ISTRUZIONI DEL COMPITO: Per favore, restituisci alla lettera il passo del testo fornito che inizia con "Come si scrive" e prosegue fino a "a scelta multipla.".

TESTO FORNITO:
Innanzitutto permettetemi di liquidare Socrate, perché sono stufo marcio di sentire dire che sapere di non sapere nulla è un segno di saggezza.
All'inizio nessuno sa niente. In pochi giorni i neonati imparano a riconoscere la propria madre.
Socrate si dichiarerebbe d'accordo, naturalmente, e preciserebbe che lui non si riferiva alla conoscenza di inezie, ma intendeva dire che quando si affrontano i grandi concetti teorici su cui gli esseri umani discutono, non si dovrebbero avere idee precostituite e non verificate, e che lui solo sapeva questo (Che affermazione inconcepibilmente arrogante!).
Nelle discussioni su argomenti come "Che cos'è la giustizia?" o "Che cos'è la virtù?" assumeva l'atteggiamento di chi non sapeva niente e doveva essere istruito dagli altri. (La si chiama, questa, "ironia socratica", perché Socrate sapeva benissimo di sapere molto più dei poveretti che gli capitavano a tiro). Fingendosi ignorante, spingeva gli altri a esporre il loro punto di vista sui concetti astratti, poi, con una serie di domande apparentemente da ignorante, li intrappolava in un tale garbuglio di contraddizioni che loro alla fine andavano in tilt e ammettevano di non sapere di che cosa stessero parlando.
Dimostra la straordinaria tolleranza degli ateniesi il fatto che Socrate sia stato libero di continuare a comportarsi così per decenni e che solo a settant'anni sia stato costretto dai suoi stremati compatrioti a bere la cicuta. Ora, come ci facciamo l'idea che "giusto" e "sbagliato" siano degli assoluti? Mi pare che questo concetto si formi nei primi anni di scuola, quando a bambini che sanno pochissimo impartiscono lezioni insegnanti che sanno ben poco più di loro. I bambini imparano per esempio l'ortografia e l'aritmetica, e qui c'imbattiamo subito in quelli che appaiono assoluti.
Come si scrive "zucchero"? Risposta giusta: z-u-c-c-h-e-r-o. Qualsiasi altro modo di scrivere tale parola è sbagliato.
Quanto fa 2 + 2? Risposta giusta: 4. Qualsiasi altra risposta è sbagliata.
Ottenere risposte esatte e dividere le cose in giuste e sbagliate in senso assoluto riduce al minimo la necessità di pensare, il che piace sia agli scolari sia agli insegnanti. Per questo gli uni e gli altri preferiscono i test dalle risposte brevi ai test che prevedono risposte lunghe e circostanziate, i test a scelta multipla ai test in cui bisogna rispondere concisamente senza disporre di nessun suggerimento, e i test vero-falso ai test a scelta multipla.

MATERIALE:
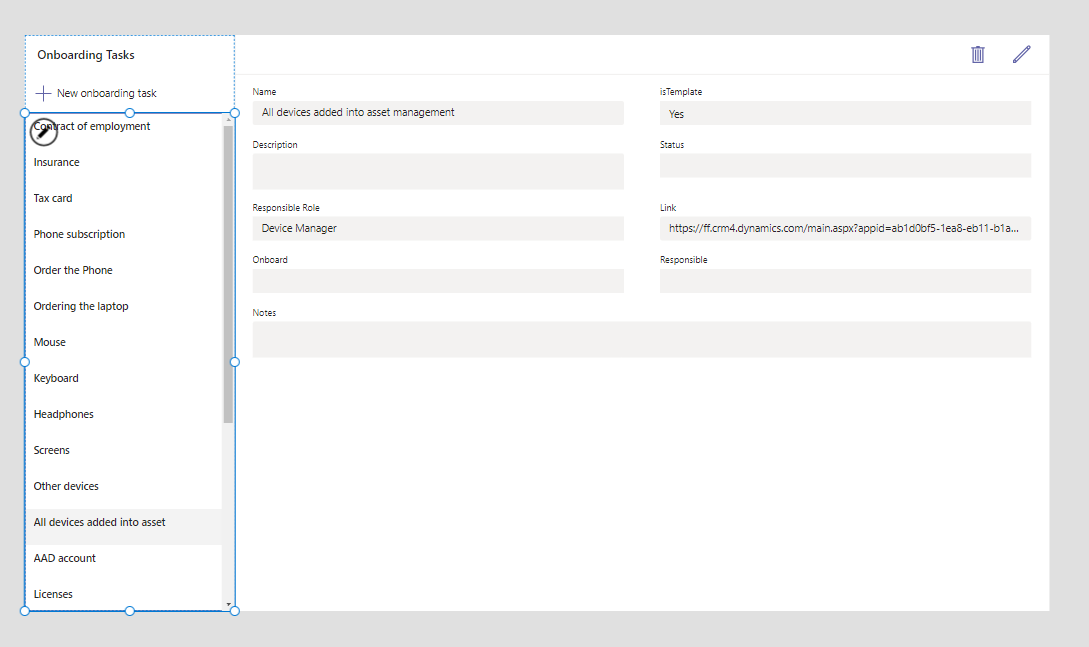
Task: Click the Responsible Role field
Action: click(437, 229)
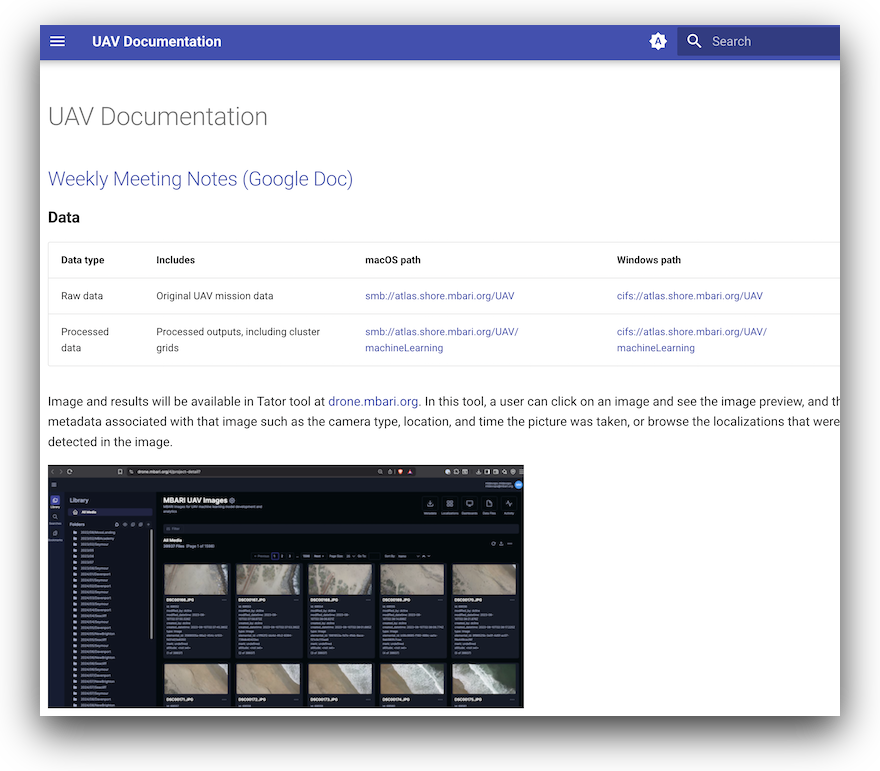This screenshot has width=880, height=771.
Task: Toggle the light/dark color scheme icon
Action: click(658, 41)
...
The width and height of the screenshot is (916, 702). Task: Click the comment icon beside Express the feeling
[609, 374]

RISULTATO:
Come si scrive "zucchero"? Risposta giusta: z-u-c-c-h-e-r-o. Qualsiasi altro modo di scrivere tale parola è sbagliato.
Quanto fa 2 + 2? Risposta giusta: 4. Qualsiasi altra risposta è sbagliata.
Ottenere risposte esatte e dividere le cose in giuste e sbagliate in senso assoluto riduce al minimo la necessità di pensare, il che piace sia agli scolari sia agli insegnanti. Per questo gli uni e gli altri preferiscono i test dalle risposte brevi ai test che prevedono risposte lunghe e circostanziate, i test a scelta multipla ai test in cui bisogna rispondere concisamente senza disporre di nessun suggerimento, e i test vero-falso ai test a scelta multipla.